It has always been a dream of mine to visit Savannah. It’s a lovely, charming southern town home to picturesque scenery that includes Spanish moss, old buildings, fountains, and a river. My dream was made reality when I took a quick day trip up to Savannah from Jacksonville, Florida. It was an absolutely incredible day!
Let me begin by saying, though, that the weather was positively worse than one would hope for. It was rainy on and off all day, windy, and overcast. The temperature was spot-on, though – cool and brisk in a really pleasant way, which made walking around the town and exploring everything rather nice (too often southern towns get hot and muggy, especially right on the water like Savannah is). So between bursts of rain, I was able to check out a large portion of Savannah and see what it’s all about!
My morning began with a trip to a wonderful coffee shop called The Coffee Fox. It’s a cute little shop that serves up delicious coffee, some pastries and small savory plates, and has cool, eclectic decor. I was more than happy to wait out a morning rainstorm here while sipping on a cold brew.
From there, I drifted over toward the City Market area. It’s an indoor/outdoorsy collection of shops and galleries that one can wander through and check out some local artists and unique souvenirs. Because I was there so early in the morning, many of the galleries weren’t open yet. Savannah has a huge art community; the Savannah College of Art and Design sits right in town and owns a lot of the buildings nearby (a number of galleries, shops, and cafes, are run by the students and college). If you’re looking for some unique artwork (from paintings to sculptures and little knickknacks), Savannah is a place to check out!

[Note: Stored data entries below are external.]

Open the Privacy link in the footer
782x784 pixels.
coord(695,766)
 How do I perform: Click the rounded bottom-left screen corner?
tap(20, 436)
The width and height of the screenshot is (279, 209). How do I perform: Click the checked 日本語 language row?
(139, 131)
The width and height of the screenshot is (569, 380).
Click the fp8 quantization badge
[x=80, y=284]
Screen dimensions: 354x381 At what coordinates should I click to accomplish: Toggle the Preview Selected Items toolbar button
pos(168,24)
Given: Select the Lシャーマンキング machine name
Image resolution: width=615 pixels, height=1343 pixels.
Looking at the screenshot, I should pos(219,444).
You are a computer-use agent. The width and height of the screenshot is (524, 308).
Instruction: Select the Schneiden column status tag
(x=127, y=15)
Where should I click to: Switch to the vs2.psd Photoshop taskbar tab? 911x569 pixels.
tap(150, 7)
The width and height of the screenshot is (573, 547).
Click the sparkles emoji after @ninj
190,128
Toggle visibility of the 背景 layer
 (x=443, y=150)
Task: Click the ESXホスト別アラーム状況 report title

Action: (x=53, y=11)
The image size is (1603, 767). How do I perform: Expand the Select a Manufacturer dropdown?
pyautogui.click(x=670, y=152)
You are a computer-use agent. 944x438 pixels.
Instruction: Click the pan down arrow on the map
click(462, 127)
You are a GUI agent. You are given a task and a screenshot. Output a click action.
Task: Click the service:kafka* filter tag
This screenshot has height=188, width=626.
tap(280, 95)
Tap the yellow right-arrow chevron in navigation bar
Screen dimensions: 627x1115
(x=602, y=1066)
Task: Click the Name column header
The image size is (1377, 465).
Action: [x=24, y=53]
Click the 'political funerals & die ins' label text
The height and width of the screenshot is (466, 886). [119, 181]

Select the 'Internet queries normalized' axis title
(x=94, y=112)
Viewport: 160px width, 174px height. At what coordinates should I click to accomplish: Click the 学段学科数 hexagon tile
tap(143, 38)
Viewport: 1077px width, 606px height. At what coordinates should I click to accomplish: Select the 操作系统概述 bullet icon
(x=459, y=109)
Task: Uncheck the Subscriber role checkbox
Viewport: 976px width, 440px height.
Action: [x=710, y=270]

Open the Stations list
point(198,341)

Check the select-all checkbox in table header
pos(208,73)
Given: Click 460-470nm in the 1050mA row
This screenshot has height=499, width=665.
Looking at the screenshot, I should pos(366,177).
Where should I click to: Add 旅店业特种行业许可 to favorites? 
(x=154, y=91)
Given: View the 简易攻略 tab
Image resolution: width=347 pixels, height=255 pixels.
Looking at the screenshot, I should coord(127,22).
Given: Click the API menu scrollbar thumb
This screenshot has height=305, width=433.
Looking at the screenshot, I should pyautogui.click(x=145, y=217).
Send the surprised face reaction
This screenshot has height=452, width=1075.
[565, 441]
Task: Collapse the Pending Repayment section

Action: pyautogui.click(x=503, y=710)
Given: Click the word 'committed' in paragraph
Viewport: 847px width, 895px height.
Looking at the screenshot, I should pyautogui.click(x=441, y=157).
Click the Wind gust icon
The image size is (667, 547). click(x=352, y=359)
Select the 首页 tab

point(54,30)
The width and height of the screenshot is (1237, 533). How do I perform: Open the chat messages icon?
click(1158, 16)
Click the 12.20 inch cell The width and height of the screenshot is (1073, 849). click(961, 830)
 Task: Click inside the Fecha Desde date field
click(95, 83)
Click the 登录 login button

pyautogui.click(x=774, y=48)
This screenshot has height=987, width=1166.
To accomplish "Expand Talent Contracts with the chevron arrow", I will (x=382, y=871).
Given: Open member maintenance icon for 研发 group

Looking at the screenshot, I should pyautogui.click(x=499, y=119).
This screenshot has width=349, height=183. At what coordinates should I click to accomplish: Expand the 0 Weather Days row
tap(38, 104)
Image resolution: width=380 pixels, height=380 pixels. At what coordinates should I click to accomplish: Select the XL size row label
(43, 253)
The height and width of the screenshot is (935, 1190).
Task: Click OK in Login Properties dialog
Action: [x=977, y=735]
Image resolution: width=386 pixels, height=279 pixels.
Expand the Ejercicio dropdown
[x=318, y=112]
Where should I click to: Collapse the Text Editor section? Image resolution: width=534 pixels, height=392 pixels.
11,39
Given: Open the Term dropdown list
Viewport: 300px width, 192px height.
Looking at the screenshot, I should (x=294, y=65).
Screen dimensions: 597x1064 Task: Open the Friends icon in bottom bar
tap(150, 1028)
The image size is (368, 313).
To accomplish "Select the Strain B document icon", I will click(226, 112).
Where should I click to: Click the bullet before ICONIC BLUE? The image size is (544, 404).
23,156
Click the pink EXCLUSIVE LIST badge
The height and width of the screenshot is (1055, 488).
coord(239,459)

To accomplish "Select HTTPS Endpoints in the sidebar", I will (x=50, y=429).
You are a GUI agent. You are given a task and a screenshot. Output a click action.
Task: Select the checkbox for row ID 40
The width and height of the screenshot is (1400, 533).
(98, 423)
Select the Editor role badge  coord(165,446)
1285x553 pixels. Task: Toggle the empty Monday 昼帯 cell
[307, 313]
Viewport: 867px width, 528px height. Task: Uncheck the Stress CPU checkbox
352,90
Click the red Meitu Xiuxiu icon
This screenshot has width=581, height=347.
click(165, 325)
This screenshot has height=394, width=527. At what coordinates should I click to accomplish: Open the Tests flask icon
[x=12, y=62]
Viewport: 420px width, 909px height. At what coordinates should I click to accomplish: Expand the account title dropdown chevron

I headed down to the river next to do the Riverwalk and see the shops and little places along the river. It was rainy and windy so I dashed back and forth between the shops opposite the river and these rather interesting informational placards that are located right along the water. The placards feature historical information about the town and area from the time of founding, through the Civil War, the industrial revolution, up to modern times. Since I’m a sucker for history and didn’t want to miss out on this information, I ended up scurrying into the rain and wind to read them, then scurrying back to the shops to get out of the weather. The shops along the Riverwalk can be a litte touristy, but there are definitely some gems in there, too! I highly recommend ducking into the candy shops, where you can sample fresh, homemade pralines. Delicious! There are a number of cafes and restaurants along the way, too – go early to avoid the crowds, otherwise I’d recommend eating farther into town.
Opting to head farther back into town for lunch myself, I dined at the Crystal Beer Palace, a fantastic place on Jones Street with an impressive beer selection. I had a burger that the waiter recommended some yummy extras for and a local brew. Perfect for lunch! Afterward, it was time to hit one of the more famous sights in Savannah – Forsyth Park!
Forsyth Park is picturesque and precisely what you would call “southern.” It’s been featured in movies and serves as a backdrop setting for numerous books. Since I went on a rather rainy day, it wasn’t too crowded (fortunately). Near the park is also a Confederate Memorial, featuring a tall statue with a bronze Confederate soldier. This memorial didn’t always look the way it does today, though – the town disliked the original so much, it was decided that it would be made-under, with parts of the original taken off and the bronze soldier used as a replacement. Unfortunately, you can’t get too close to the statue as it’s fenced off by quite a distance. (It was also here that I happened to stumble into an interview of sorts – what looked like a local college kid had a microphone and a camera assistant and asked my opinion on the state of current politics. It was an interesting discussion for sure!)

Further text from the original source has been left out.